La convention des Nation unies sur le droit de la mer de Montego Bay de 1982, qui demeure la base du droit maritime actuel, précise les droits et devoirs des États côtiers et délimitent plusieurs zones maritimes selon le degré de juridiction des États sur celles-ci. Ils sont ainsi intégralement souverains sur la zone des eaux territoriales qui s’étend jusqu’à 12 miles marins au-delà des côtes. Hors des eaux territoriales, les restrictions de navigation sont moindres, voire absentes dans les eaux internationales à plus de 200 miles des côtes. Cette liberté de navigation offre une facilité d’accès aux personnes requérant une assistance, incomparable aux contraintes politiques, juridiques et administratives inerrantes à la terre ferme.
À cette liberté de mouvement s’ajoute des obligations légales d’assistance. Ainsi, chaque capitaine de navire a l’obligation de fournir une assistance à tout autre navire en détresse quelle que soit sa nationalité ou ses occupants et dans n’importe quelles zones maritimes. Seuls les bâtiments de guerre sont exempts de cette règle. Cette obligation d’assistance est définie par plusieurs conventions internationales : la convention SOLAS de 1974 qui décrit les obligations en matière d’équipements de sauvetage et rappelle l’obligation d’assistance[4] ; la convention Search and Rescue (SAR) de 1979[5] qui encadre la coordination des organisations chargées des opérations de recherches et de sauvetage sur terre et en mer ; et la convention SALVAGE[6] de Londres de 1989 qui pénalise la non-assistance en milieu marin.
L’humanitaire maritime : un incubateur de nouvelles approches
Ces spécificités maritimes d’accès facilité et d’assistance obligatoire ont permis l’apparition de nouvelles approches d’intervention. L’intensité de la crise, et par conséquent des besoins, a surpris les acteurs comme les États ou les ONG traditionnelles. Manquant de flexibilité et de réactivité, ces acteurs n’ont souvent pas su faire face à des besoins toujours plus conséquents.
Des mouvements citoyens, comme SOS Méditerranée, se sont ainsi spontanément créés pour faire face à l’urgence de la situation. Les acteurs publics ayant fortement réduit leurs opérations de sauvetage en Méditerranée, avec l’arrêt de l’opération Mare Nostrum en octobre 2014[7], ces dernières ont de plus en plus été assurées par des ONG, des acteurs privés et des associations, dont SOS Méditerranée. L’engagement citoyen ayant mené à la création de l’association met en lumière des formes simplifiées d’entraide. Cette forme de fonctionnement permet une plus grande réactivité avec l’implication de bénévoles et faisant appel aux compétences locales.

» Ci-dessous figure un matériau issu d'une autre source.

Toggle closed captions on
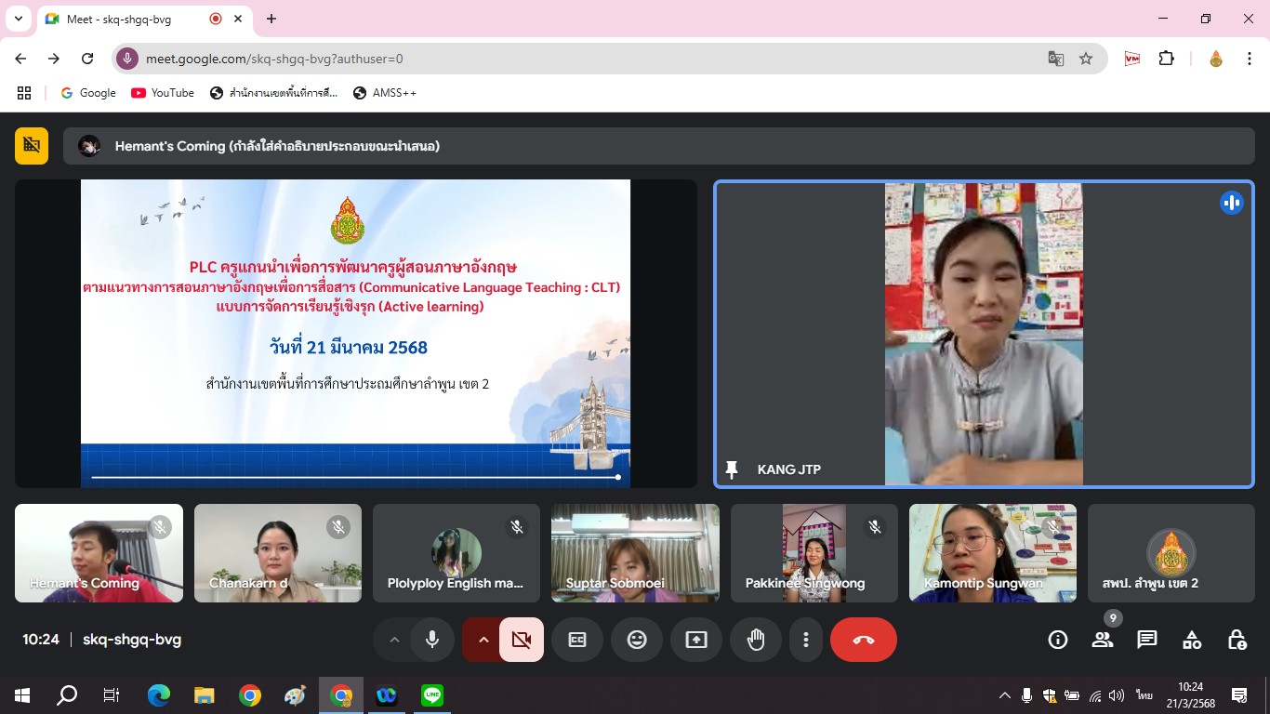This screenshot has height=714, width=1270. pyautogui.click(x=577, y=640)
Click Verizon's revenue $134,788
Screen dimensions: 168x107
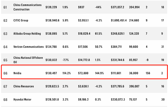(51, 47)
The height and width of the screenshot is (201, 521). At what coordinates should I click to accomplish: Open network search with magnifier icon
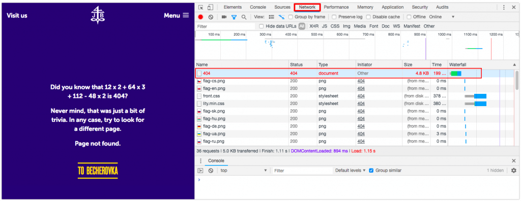244,17
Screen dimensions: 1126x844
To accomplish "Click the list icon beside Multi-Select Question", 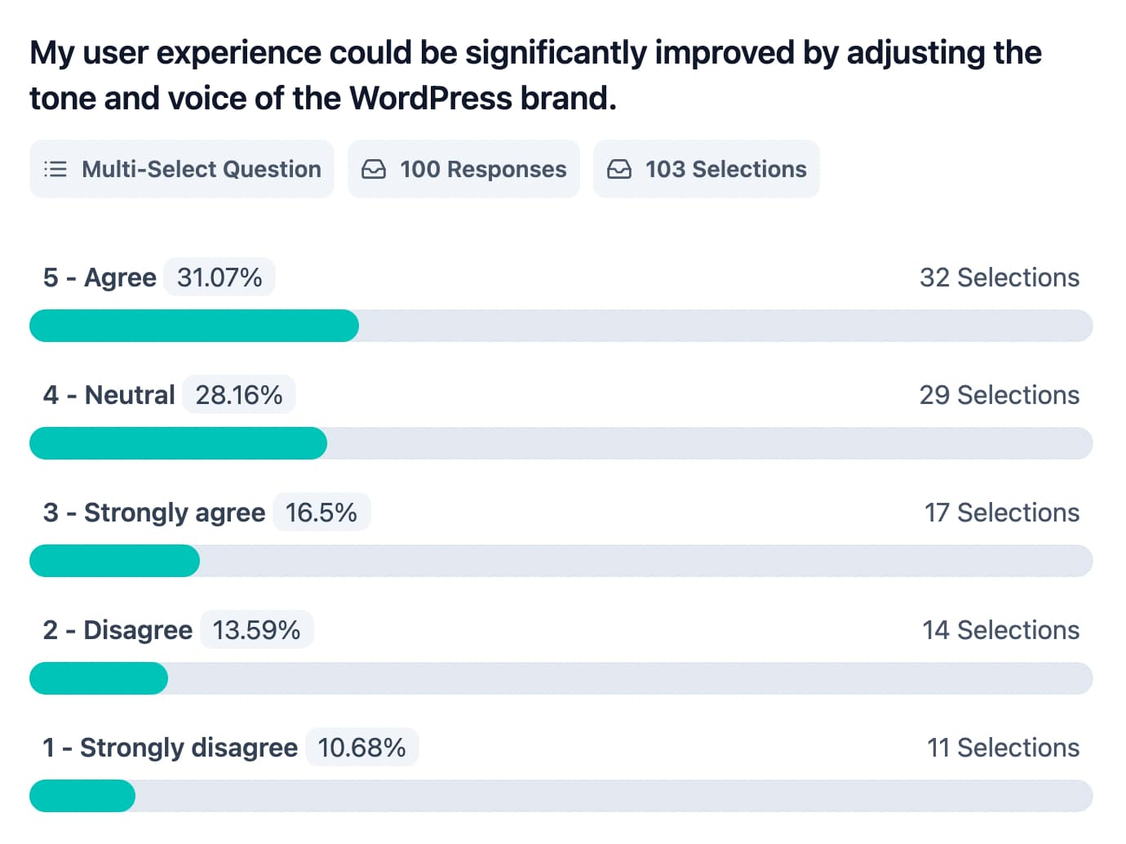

Ainsi, les membres de l’association sont pour la plupart issus du milieu marin, qu’ils connaissent et maîtrisent.
Ces formes d’engagement illustrent aussi l’émergence de formes innovantes de financement, tel le financement participatif, qui permettent de répondre rapidement à un besoin. D’autre part, l’engagement souvent ponctuel et novateur de ces mouvements ne peut être que partiellement financé par les bailleurs traditionnels car il n’entre pas dans les catégories préétablies. Ces obstacles participent également à faire évoluer les modèles de financement.
Les spécificités du milieu maritime évoquées précédemment ont permis à ces nouvelles formes d’engagement de s’épanouir. Ainsi, se combinent sur un même théâtre l’action de mouvements citoyens spontanés basés sur du financement participatif et celle d’acteurs plus traditionnels comme les États ou les ONG. L’implication de personnes connaissant le milieu maritime au sein des mouvements citoyens est une valeur ajoutée pour les opérations et facilite la coopération avec les acteurs plus traditionnels (ONG, États, navires commerciaux).
Conclusion
Les spécificités du milieu marin ont rendu nécessaire et obligatoire l’assistance aux personnes en détresse. L’intervention humanitaire maritime se voit donc grandement simplifiée, par contraste avec les interventions terrestres soumises à de plus grandes restrictions et difficultés. Ces conditions particulières ont permis l’implication de mouvements citoyens spontanés qui sont devenus des acteurs incontournables des interventions maritimes. N’étant pas bénéficiaires des modes de fonctionnement traditionnels, ces mouvements ont par nécessité une plus grande liberté d’innovation, faisant ainsi évoluer les modèles de financement.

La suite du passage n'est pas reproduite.